See "Nutritional considerations in type 2 diabetes mellitus", section on 'Glycemic index and glycemic load'. Protein intake should be distributed throughout the day and included in all meals and snacks to promote satiety, slow the absorption of carbohydrates into the bloodstream, and provide adequate calories.

A bedtime high-protein snack is recommended to prevent accelerated ie, starvation ketosis overnight and maintain fasting glucose medicattion within the target range. In a retrospective cohort study including over 31, patients with GDM, those with appropriate gestational weight gain table 1 had ciabetes outcomes, while excessive gestational weight gain was associated with a significantly increased risk of having a large for gestational age newborn, preterm birth, and cesarean birth [ 30 ].

Although suboptimal weight gain increased the likelihood of avoiding pharmacotherapy of GDM and decreased the likelihood of having a large for gestational age newborn, there were also more small for gestational age newborns in this group 7. Gestatiojal data in this study were not corrected for potential confounders, such as smoking.

See "Obesity in pregnancy: Complications and maternal management" and "Gestational weight gain", section on 'Recommendations for gestational weight gain'. Some patients experience minimal weight loss one to five pounds or weight stabilization for the first few weeks after diiabetes nutritional therapy, which should be evaluated in the overall context dianetes gestational weight gain and ongoing surveillance of weight gain in the weeks thereafter.

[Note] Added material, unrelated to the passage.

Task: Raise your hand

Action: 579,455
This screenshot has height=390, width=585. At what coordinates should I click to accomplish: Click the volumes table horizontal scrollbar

Weight loss is generally not recommended during pregnancy, although controversy exists regarding this recommendation for patients with obesity, especially class II or III. For pregnant people with obesity, a modest energy restriction of 30 percent below the DRI for pregnant people g carbohydrate, 71 g protein, 28 g fiber [ 24 ] can often be achieved while meeting gestational weight gain medicatiln and without causing ketosis [ 31 ].

See "Gestational weight gain", section on 'Recommendations for gestational weight gain'. EXERCISE — Adults with diabetes are encouraged to perform 30 to 60 minutes of moderate-intensity aerobic activity 40 to 60 percent maximal oxygen uptake [VO 2 max] on most days of the week at least medicatikn of moderate-intensity medicaation exercise per diabeges.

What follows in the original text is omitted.